> **Problem to solve**
Output exactly the lines below, starting with the line that has "Print (504, 204)" and going on through the line that has "Article plus ancien (601, 2424)", both included, and no other lines.

> **Provided data**
◇ ◇ ◇

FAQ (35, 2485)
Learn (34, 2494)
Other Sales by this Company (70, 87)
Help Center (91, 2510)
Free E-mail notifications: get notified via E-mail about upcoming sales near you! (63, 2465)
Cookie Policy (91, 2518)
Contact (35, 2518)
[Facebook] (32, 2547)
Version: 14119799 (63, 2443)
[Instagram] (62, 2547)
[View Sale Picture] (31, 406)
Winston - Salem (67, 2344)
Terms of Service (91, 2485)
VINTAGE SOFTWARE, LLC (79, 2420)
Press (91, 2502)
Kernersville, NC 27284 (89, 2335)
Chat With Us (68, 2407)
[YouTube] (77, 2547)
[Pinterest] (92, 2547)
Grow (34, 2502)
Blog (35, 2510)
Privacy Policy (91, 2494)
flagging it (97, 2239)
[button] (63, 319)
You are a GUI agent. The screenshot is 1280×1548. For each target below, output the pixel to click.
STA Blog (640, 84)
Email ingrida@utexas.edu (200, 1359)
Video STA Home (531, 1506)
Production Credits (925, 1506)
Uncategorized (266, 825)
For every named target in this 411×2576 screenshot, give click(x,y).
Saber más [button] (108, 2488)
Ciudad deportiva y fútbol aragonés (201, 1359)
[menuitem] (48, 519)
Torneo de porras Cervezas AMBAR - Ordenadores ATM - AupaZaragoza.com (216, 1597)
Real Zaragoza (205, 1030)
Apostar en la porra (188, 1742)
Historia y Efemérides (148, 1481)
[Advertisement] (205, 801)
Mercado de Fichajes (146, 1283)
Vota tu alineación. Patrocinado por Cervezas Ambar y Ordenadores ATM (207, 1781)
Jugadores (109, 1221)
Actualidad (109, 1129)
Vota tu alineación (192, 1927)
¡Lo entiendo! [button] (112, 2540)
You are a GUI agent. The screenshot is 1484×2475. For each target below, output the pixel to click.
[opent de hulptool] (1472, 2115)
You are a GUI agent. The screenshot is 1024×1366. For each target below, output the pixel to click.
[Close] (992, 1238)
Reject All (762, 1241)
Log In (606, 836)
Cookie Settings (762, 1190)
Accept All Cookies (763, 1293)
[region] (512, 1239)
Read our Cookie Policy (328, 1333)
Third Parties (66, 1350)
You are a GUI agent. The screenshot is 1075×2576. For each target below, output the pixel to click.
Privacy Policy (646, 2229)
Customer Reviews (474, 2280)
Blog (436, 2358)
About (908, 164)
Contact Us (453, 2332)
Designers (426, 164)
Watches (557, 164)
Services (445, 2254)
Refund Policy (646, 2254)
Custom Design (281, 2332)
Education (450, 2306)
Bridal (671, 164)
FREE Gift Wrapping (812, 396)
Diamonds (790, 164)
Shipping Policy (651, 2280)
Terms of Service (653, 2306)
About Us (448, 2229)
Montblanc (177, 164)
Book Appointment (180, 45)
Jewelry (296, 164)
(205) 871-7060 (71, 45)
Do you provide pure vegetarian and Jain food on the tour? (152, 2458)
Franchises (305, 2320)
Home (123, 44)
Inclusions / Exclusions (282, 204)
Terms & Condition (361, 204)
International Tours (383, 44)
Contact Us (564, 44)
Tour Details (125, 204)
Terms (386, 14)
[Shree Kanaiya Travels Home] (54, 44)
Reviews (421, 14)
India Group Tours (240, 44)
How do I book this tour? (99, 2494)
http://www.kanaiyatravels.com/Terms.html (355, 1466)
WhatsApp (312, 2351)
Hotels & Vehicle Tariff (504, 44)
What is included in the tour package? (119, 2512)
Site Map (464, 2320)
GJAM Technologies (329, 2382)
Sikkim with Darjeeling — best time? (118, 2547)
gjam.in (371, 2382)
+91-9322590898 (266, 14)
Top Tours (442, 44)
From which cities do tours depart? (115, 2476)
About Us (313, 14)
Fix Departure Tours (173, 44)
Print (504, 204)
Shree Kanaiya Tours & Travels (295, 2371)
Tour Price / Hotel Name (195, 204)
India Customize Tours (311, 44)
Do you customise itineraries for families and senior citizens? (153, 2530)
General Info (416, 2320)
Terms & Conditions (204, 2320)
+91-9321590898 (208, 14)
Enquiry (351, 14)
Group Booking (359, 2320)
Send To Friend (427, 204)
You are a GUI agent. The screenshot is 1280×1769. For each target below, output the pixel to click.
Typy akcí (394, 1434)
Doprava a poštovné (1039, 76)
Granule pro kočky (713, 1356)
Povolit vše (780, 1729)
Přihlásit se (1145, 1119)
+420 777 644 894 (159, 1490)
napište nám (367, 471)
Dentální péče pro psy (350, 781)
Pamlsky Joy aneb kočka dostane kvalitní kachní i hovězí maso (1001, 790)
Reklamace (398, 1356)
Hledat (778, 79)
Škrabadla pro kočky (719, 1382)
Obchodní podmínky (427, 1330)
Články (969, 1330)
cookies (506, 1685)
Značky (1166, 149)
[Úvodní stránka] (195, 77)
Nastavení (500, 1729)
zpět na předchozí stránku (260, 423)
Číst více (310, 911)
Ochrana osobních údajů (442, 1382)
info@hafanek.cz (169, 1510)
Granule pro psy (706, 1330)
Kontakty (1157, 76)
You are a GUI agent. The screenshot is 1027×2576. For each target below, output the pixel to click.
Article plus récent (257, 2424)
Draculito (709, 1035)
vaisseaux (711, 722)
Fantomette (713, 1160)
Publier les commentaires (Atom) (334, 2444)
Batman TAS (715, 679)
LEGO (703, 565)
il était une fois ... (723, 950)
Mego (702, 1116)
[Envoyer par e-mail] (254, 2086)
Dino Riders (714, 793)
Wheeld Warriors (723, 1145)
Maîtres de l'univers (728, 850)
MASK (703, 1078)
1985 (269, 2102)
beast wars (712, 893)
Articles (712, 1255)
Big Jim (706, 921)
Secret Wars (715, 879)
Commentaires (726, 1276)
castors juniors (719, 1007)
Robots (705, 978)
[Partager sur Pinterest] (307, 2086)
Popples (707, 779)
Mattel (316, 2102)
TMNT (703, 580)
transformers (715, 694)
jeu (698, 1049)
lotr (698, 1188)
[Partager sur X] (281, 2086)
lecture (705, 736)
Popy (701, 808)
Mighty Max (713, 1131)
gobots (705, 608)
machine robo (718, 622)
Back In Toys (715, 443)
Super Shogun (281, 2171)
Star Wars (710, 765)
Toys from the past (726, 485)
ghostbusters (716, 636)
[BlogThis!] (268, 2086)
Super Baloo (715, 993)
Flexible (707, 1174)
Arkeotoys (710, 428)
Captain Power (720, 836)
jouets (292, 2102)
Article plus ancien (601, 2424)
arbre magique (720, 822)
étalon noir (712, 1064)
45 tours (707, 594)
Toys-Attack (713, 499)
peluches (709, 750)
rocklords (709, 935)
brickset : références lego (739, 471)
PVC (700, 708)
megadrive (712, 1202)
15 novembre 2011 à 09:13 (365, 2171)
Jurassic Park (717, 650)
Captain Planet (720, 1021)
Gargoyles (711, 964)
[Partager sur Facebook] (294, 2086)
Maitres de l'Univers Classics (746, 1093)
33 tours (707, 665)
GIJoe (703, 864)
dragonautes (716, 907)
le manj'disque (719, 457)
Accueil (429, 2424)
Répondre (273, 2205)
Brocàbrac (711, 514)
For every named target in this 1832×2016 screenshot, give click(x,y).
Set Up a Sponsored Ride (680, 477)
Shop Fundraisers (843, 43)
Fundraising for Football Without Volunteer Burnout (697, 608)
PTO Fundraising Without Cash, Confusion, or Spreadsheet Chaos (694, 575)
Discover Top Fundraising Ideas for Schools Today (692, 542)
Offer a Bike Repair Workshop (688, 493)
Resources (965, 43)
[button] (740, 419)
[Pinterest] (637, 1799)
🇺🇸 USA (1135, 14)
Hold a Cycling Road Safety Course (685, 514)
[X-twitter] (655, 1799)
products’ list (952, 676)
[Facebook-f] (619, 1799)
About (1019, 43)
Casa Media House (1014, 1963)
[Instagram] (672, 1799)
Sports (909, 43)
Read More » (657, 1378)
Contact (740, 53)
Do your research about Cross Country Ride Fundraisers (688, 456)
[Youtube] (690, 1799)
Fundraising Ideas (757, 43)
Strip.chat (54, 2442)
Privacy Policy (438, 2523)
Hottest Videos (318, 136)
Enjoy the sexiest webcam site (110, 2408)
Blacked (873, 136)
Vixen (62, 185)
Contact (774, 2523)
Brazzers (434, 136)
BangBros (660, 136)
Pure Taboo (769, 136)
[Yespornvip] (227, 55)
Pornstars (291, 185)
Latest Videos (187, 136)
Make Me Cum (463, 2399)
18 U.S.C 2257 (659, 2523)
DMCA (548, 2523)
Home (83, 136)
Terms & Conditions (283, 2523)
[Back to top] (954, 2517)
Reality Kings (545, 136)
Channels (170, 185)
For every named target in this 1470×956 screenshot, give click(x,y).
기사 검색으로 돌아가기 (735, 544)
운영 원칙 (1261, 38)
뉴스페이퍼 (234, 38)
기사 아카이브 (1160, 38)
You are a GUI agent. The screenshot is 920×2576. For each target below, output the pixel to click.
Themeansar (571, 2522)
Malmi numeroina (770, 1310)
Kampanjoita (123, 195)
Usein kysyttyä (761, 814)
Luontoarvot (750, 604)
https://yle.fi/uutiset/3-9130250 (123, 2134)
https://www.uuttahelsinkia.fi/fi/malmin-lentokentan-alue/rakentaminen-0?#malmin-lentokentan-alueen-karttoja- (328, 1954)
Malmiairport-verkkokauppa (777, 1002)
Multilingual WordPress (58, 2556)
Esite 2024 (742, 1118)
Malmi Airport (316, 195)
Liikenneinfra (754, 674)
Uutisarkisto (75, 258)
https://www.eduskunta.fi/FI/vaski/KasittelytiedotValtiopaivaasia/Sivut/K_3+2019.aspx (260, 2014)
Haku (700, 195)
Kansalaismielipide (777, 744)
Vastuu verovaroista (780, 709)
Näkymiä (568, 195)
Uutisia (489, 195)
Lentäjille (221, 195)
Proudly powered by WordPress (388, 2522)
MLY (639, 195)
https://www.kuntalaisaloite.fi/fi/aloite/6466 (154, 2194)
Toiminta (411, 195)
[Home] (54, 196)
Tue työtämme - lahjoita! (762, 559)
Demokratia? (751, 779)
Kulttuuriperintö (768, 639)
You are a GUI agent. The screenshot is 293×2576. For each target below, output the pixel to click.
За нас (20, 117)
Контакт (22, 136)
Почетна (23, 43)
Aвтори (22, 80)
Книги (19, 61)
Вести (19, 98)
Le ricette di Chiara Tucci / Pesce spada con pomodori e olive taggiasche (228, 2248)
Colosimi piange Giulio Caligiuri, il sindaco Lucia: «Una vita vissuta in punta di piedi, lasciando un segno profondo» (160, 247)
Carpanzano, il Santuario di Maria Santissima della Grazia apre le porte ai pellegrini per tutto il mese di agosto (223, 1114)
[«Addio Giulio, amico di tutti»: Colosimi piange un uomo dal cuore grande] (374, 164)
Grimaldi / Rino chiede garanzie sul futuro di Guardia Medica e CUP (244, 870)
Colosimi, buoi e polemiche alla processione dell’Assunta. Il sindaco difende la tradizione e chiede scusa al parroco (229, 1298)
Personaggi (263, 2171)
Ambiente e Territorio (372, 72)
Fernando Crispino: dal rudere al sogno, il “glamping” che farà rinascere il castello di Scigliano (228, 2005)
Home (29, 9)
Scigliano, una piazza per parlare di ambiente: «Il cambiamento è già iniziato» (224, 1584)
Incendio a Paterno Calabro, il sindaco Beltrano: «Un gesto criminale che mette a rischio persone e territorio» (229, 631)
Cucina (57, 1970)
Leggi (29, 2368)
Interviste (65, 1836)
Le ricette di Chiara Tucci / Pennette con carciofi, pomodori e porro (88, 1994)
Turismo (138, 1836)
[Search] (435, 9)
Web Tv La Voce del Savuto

◇ ◇ ◇

> **Task output**
Print (504, 204)
Shree Kanaiya Tours & Travels (295, 2371)
Tour Price / Hotel Name (195, 204)
India Customize Tours (311, 44)
Do you customise itineraries for families and senior citizens? (153, 2530)
General Info (416, 2320)
Terms & Conditions (204, 2320)
+91-9321590898 (208, 14)
Enquiry (351, 14)
Group Booking (359, 2320)
Send To Friend (427, 204)
You are a GUI agent. The screenshot is 1280×1769. For each target below, output the pixel to click.
Typy akcí (394, 1434)
Doprava a poštovné (1039, 76)
Granule pro kočky (713, 1356)
Povolit vše (780, 1729)
Přihlásit se (1145, 1119)
+420 777 644 894 (159, 1490)
napište nám (367, 471)
Dentální péče pro psy (350, 781)
Pamlsky Joy aneb kočka dostane kvalitní kachní i hovězí maso (1001, 790)
Reklamace (398, 1356)
Hledat (778, 79)
Škrabadla pro kočky (719, 1382)
Obchodní podmínky (427, 1330)
Články (969, 1330)
cookies (506, 1685)
Značky (1166, 149)
[Úvodní stránka] (195, 77)
Nastavení (500, 1729)
zpět na předchozí stránku (260, 423)
Číst více (310, 911)
Ochrana osobních údajů (442, 1382)
info@hafanek.cz (169, 1510)
Granule pro psy (706, 1330)
Kontakty (1157, 76)
You are a GUI agent. The screenshot is 1027×2576. For each target below, output the pixel to click.
Article plus récent (257, 2424)
Draculito (709, 1035)
vaisseaux (711, 722)
Fantomette (713, 1160)
Publier les commentaires (Atom) (334, 2444)
Batman TAS (715, 679)
LEGO (703, 565)
il était une fois ... (723, 950)
Mego (702, 1116)
[Envoyer par e-mail] (254, 2086)
Dino Riders (714, 793)
Wheeld Warriors (723, 1145)
Maîtres de l'univers (728, 850)
MASK (703, 1078)
1985 (269, 2102)
beast wars (712, 893)
Articles (712, 1255)
Big Jim (706, 921)
Secret Wars (715, 879)
Commentaires (726, 1276)
castors juniors (719, 1007)
Robots (705, 978)
[Partager sur Pinterest] (307, 2086)
Popples (707, 779)
Mattel (316, 2102)
TMNT (703, 580)
transformers (715, 694)
jeu (698, 1049)
lotr (698, 1188)
[Partager sur X] (281, 2086)
lecture (705, 736)
Popy (701, 808)
Mighty Max (713, 1131)
gobots (705, 608)
machine robo (718, 622)
Back In Toys (715, 443)
Super Shogun (281, 2171)
Star Wars (710, 765)
Toys from the past (726, 485)
ghostbusters (716, 636)
[BlogThis!] (268, 2086)
Super Baloo (715, 993)
Flexible (707, 1174)
Arkeotoys (710, 428)
Captain Power (720, 836)
jouets (292, 2102)
Article plus ancien (601, 2424)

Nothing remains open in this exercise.